テーブル型のゲーム機が多く置いてあった。同時に、バイクのロードレースゲーム「ハングオン」やジェット機のコックピットゲームの「ミッドナイトラン」等大型のゲームもあった。ゲームセンターは作れば儲かる時代が続いたが、次第にその将来性に陰りが見え始める。商売替えの必要性を感じ始め、その頃からカラオケ業を模索調査し始める。昭和60年頃にはパイオニアにインタビューした事があった。そして1986年前後、ついにゲームセンターを止めた。

(カラオケ・ショットバー時代)
高砂通りのスナック「シャラント」とハワイ松戸店が入っていた建物に新しい店舗を構える事になった。ここでカラオケ+パーティールーム「ルンルン」を始めた(1990年)。途中パーティールームをショットバーに変えカラオケ&ショットバーという店舗に変わります(1997年)。

パーティールームがあった頃とバーになって以降

松戸まつりの時松戸まつりの時は積極的に参加し、店前に模擬店を出店した。身体障害者の方々のバンドを呼んだり、積極的に松戸の為に頑張った。ところが商工会議所との意見の合わない事もあった。

左のご婦人は関根さんの事を贔屓にして応援してくださっていた。実はご婦人、私にとっても大変懐かしい方でして今でもお元気でなによりです。”F”の店主、優しいおばちゃまでした。

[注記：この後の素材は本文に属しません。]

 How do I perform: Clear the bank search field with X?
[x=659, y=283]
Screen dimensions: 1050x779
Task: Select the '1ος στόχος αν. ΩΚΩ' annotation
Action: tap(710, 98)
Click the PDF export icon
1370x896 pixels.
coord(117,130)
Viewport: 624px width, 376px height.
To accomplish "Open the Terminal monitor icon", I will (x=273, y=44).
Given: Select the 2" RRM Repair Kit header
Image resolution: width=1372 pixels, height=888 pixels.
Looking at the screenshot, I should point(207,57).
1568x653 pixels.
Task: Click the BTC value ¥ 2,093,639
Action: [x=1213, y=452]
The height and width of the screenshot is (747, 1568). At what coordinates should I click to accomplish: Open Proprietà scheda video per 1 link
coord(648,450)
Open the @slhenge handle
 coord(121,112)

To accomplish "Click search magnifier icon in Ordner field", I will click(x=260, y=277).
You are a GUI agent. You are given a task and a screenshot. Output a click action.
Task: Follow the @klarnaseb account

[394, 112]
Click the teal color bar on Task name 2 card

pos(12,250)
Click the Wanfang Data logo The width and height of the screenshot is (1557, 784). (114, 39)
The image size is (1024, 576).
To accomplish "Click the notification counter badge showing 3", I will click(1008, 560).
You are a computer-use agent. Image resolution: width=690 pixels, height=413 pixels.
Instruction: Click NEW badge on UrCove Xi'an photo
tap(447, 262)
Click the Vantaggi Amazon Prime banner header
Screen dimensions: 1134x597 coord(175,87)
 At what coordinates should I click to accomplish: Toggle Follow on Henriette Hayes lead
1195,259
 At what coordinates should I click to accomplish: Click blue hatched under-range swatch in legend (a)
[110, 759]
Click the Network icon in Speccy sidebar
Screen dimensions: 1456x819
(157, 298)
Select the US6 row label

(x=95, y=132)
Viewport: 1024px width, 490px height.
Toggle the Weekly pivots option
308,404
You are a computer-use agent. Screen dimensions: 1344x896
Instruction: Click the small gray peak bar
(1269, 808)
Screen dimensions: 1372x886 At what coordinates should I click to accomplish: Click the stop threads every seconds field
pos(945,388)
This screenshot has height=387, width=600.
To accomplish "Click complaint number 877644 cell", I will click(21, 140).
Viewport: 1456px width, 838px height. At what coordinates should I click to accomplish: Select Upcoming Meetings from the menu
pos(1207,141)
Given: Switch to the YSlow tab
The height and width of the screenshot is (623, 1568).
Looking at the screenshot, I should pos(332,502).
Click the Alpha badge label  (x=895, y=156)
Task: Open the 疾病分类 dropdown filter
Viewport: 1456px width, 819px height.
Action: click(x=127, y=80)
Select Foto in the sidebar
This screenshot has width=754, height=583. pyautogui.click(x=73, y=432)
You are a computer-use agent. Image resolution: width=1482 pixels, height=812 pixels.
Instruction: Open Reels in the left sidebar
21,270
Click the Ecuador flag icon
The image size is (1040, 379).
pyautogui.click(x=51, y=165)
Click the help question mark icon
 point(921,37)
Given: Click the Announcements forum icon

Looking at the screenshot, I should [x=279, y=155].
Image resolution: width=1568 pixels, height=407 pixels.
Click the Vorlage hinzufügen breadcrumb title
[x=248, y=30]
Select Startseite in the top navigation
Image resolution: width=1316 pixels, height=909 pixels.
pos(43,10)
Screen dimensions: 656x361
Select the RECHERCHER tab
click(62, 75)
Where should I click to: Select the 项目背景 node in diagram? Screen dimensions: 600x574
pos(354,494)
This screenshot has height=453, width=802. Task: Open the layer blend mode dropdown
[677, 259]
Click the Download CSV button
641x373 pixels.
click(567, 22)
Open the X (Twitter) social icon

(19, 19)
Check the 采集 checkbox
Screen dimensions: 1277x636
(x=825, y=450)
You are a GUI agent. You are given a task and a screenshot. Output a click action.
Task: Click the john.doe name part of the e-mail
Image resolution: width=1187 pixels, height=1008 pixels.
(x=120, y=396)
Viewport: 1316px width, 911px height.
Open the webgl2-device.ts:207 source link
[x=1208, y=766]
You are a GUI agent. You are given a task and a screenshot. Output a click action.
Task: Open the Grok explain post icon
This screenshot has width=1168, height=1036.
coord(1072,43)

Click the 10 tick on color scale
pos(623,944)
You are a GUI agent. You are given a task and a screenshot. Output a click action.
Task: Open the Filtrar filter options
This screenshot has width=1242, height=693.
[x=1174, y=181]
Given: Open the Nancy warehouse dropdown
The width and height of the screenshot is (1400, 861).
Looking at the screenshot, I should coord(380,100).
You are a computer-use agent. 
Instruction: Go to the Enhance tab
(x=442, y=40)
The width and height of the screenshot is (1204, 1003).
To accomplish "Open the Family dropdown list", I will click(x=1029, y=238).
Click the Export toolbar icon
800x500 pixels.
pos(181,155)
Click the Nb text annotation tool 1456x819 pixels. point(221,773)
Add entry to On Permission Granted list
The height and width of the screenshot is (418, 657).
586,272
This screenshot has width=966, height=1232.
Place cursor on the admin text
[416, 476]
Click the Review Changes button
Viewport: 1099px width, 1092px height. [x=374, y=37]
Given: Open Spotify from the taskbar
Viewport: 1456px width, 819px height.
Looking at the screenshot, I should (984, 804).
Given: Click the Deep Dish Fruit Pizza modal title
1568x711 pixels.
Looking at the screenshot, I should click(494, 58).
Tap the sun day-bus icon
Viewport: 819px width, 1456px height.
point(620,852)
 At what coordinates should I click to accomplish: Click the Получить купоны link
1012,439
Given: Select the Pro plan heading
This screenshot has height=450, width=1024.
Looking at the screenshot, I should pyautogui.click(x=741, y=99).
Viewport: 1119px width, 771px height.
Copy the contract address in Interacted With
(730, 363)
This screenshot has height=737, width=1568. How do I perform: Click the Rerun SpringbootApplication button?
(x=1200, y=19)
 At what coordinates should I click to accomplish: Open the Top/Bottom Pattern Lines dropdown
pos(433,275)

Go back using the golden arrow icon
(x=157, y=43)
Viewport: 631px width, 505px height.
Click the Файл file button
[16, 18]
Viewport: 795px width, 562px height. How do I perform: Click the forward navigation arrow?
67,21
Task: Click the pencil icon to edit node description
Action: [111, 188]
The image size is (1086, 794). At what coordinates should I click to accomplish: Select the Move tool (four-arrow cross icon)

左は幻のカレーとなってしまったカシミールカレー。新しいメニュー用に私が撮影。

(カレーショップへ向けて)
数年前から商売の鞍替えを考えていた関根さんは秋葉原に良い土地が見つけカレーハウス開業を考える。私も図面上での相談は受けた。狭い敷地ながら、デザインの内容はかなりモダンな女性受けすると思われた。カレーハウスルンルンは2005年に完成だったが、工期が延びに延びて結局2006年9月25日にやっとオープンにこぎ着ける。しかしながら設備上の問題があり、三日目からは店を閉めてしまった。

私は松戸のルンルン洋酒館でこのカシミールカレーを食べた。激辛だったがとても美味しいカレーだった。





(最後に)
色々な事から心労がたたり、2006年11月初旬帰らぬ人となってしまった。在りし日のお姿を偲び、心からご冥福をお祈りいたします。
色々と面倒を見て頂き誠にありがとうございました。
関根さんの存在によって、現在は松戸について語る貴重な友人をたくさん得ることが出来ました。これもひとえに関根さんの引き合わせであると思ってます。

古き良き時代に思いを馳せれば
傾けたグラスの向こうに
あなたの顔が見え隠れ


この「ルンルン洋酒館 幻の店」は松戸行脚2007において作成、2008年10月リメークした。